Task set:
a - For the abstract below on hepatic blood flow during ventilation, mark each statement yes or no and quote the words that decide it: (i) portal venous and hepatic arterial flow were measured with electromagnetic flow probes; (ii) group 2 had seven animals; (iii) indocyanine green was infused at 2.5 mg/kg.
b - In the abstract below on hepatic blood flow during ventilation, what did the inspiratory portal venous pressure waveform reflect?

Provided text:
Abstract

The liver metabolizes several mediators of sepsis-related acute lung injury, but is frequently dysfunctional during intermittent positive-pressure ventilation (IPPV). With IPPV, increases in intrathoracic pressure (ITP) phasically increase the effective hepatic back pressure owing to compression by the diaphragm and retrograde propagation of swings in right atrial pressure. If intrahepatic flow distribution or the time constant of hepatic outflow are accordingly altered by ventilatory frequency (f), then hepatic performance may be compromised beyond a critical f threshold. In two canine models, we characterized at constant mean ITP the effects of ITP pulses on hepatic blood flow partitioning and performance over a f spectrum (0.4, 1.67, and 2.5 Hz) during IPPV and high-frequency jet ventilation. Portal venous flow (Qpv) and hepatic arterial flow (Qha) were measured by electromagnetic flow probes and performance by the pharmacokinetics of infused indocyanine green (0.25 mg/kg). To assess pressure wave transmission to the portal vein, cardiac cycle-specific (CCS) ITP pulses were used to alter the hepatic venous pressure (Phv) waveform. Measurements were made during control conditions, after graded acute hypovolemia (group 1, n = 7,20 mL/kg bleed; group 2, n = 6, bled to a mean aortic pressure of 45 mm Hg) to change the hepatic critical pressure balance, and after blood reinfusion. Despite decreases in peak-inspiratory transpulmonary pressure with increasing f, phasic reductions in Qpv and the transmural portal venous pressure (Ppv) to Phv gradient were similar at all f. The inspiratory Ppv waveform reflected changes in abdominal pressure, and was not altered by differential swings in Phv with CCS ITP pulses regardless of hypovolemia. We conclude that at f ≤ 2.5 Hz, phasic increases in ITP modulate the hepatic outflow pressure in a post-sinusoidal flow-limiting segment in which diaphragmatic compression increases resistance to Qpv in a f-dependent manner. However, the pharmacokinetics of substances having similar hepatic extraction will primarily vary with inflow over this f spectrum.

Stored data:
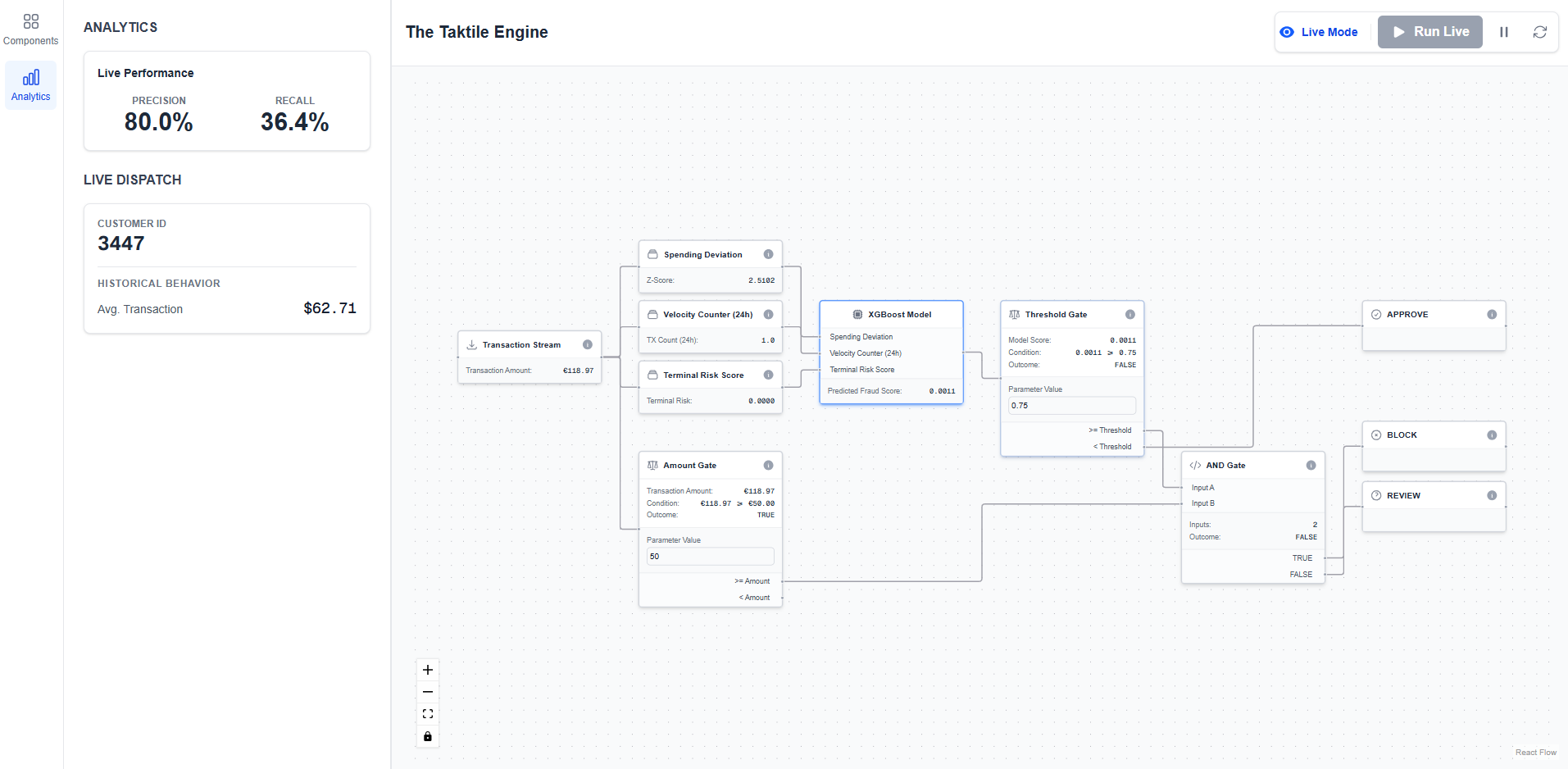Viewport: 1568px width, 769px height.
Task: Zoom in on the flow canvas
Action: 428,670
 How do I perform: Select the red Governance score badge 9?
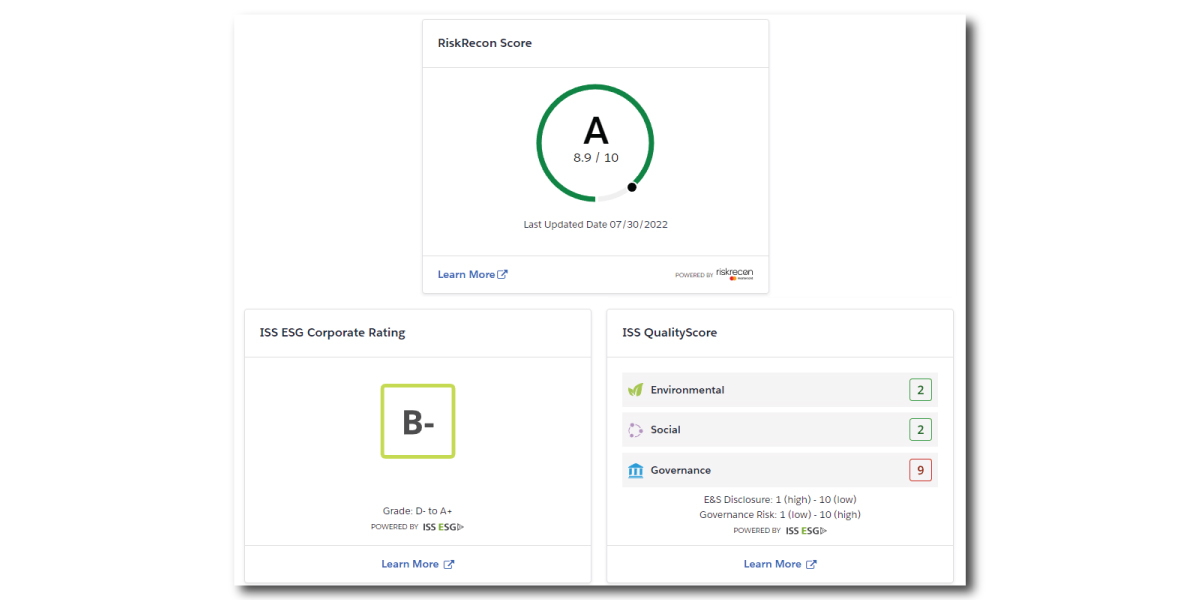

Task results:
a -
(i) Yes: "Portal venous flow (Qpv) and hepatic arterial flow (Qha) were measured by electromagnetic flow probes"
(ii) No: "group 2, n = 6, bled to a mean aortic pressure of 45 mm Hg"
(iii) No: "infused indocyanine green (0.25 mg/kg)"

b - It reflected changes in abdominal pressure.